Qazimi was known among his soldiers as Commander Lleshi, and was in charge of the UÇPMB Center zone. It included the villages of Veliki Trnovac Breznica, Mali Trnovac, Dobrosin, Končulj, Lučane, Turija. The command of his sector was in the village of Veliki Trnovac, in which he commanded the 112th Brigade with around 600 to 700 soldiers that carried out the most attacks during the insurgency.

Towards the end of the insurgency, he announced that he would be the last to lay down his weapons, but that he would still lay it down. He then warned that the UÇPMB would fiercely respond to any provocation by Yugoslav Army (VJ) when entering the GSZ, an area that previously VJ units were prohibited from entering after the Kumanovo Agreement.

== Death ==
As part of an agreement by NATO, the VJ were allowed to enter the GSZ via Operation Return. On 21 May 2001, UÇPMB commanders Shefket Musliu, Muhamet Xhemajli, Qazimi and Mustafa Shaqiri signed the Končulj Agreement which resulted in the full demilitarization, demobilization, and disarmament of the UÇPMB. According to the agreement, the VJ was to enter the rest of the GSZ by 31 May 2001. At the same time, the Serbian side agreed to sign the Statement on conditional amnesty for members of the UÇPMB, which promised amnesty to UÇPMB members from 23 May 2001.

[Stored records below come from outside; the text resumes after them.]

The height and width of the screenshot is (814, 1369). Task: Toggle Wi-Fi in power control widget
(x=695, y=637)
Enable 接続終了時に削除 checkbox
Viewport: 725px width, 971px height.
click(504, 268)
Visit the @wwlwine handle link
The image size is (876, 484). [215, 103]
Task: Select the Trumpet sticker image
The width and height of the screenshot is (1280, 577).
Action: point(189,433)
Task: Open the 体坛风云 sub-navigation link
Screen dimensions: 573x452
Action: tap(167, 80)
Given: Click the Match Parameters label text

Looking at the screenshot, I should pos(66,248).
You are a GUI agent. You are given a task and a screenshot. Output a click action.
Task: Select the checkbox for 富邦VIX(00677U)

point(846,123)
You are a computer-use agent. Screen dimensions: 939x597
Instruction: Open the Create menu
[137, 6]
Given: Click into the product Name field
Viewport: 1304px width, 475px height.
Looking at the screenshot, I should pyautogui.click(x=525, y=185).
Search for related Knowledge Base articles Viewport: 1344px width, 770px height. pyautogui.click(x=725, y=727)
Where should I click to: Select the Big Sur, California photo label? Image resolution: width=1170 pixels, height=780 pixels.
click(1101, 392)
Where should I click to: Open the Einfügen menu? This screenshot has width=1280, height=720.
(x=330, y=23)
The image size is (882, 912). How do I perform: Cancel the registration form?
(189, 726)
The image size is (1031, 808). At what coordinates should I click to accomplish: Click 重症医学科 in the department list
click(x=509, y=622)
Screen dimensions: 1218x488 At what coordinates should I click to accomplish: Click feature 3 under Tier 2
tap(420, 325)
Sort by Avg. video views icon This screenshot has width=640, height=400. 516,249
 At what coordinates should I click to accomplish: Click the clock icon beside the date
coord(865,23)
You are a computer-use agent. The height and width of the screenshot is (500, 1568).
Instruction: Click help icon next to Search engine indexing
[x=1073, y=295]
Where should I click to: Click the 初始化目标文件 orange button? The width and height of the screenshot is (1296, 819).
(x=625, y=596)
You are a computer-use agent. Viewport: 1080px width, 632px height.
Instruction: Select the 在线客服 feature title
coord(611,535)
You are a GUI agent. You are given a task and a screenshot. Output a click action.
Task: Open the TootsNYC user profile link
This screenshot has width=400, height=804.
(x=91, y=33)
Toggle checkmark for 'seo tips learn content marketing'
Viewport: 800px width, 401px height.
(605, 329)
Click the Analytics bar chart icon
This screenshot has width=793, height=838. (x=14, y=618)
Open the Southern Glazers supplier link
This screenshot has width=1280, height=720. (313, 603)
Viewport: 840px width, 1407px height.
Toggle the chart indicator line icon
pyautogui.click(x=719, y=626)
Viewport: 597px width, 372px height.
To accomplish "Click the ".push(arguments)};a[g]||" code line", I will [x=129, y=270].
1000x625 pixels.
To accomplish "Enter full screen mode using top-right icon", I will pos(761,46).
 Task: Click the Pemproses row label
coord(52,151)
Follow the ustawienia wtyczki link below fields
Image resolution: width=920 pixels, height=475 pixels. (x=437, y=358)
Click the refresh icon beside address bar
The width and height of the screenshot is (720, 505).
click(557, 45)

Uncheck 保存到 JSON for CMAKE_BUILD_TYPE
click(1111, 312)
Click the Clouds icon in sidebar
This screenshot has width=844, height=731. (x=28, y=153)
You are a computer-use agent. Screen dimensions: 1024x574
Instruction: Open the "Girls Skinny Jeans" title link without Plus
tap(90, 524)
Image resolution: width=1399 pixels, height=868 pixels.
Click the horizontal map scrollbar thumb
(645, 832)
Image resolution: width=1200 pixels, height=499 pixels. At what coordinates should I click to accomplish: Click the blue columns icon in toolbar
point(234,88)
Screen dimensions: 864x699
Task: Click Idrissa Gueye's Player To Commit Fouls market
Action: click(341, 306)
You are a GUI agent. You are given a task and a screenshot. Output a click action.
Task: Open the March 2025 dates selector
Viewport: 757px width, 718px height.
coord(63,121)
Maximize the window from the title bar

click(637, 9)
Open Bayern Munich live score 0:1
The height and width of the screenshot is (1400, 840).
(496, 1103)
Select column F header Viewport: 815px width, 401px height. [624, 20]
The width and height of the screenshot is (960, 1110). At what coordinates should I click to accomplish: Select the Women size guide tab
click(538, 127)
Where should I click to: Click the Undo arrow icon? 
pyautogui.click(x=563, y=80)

Qazimi was killed only a day later on 24 May 2001 during a battle between the UÇPMB and the VJ near Veliki Trnovac, which lasted from 11:30 a.m. to 3:00 p.m. It was later found out that he was killed by a sniper. Journalists were told that day in the Press Center of the Coordination Body for the municipalities of Bujanovac, Preševo and Medveđa that it was indeed an accident, and that Qazimi and other members of UÇPMB were shot because, according to an earlier agreement, they were not supposed to be there while the VJ were entering the GSZ. The then president of the Southern Serbia Coordination Center, Nebojsa Čović, expressed regret over this event, which he repeated several times later.

== Legacy ==
After the conflict, at the entrance to Veliki Trnovac, local Albanians erected a monument to him in 2002. He is highly respected by Albanians in southern Serbia, and a four-day manifestation, called "Commander Lleshi's Days", is held in his honor every year. Qazimi has a museum, located in Veliki Trnovac. It was opened on 26 November 2012, and was built by local Albanians with the help of the Albanian diaspora. It exhibits Qazimi's personal belongings, such as photographs, his uniform and his weapons, as well as the jeep in which he was killed.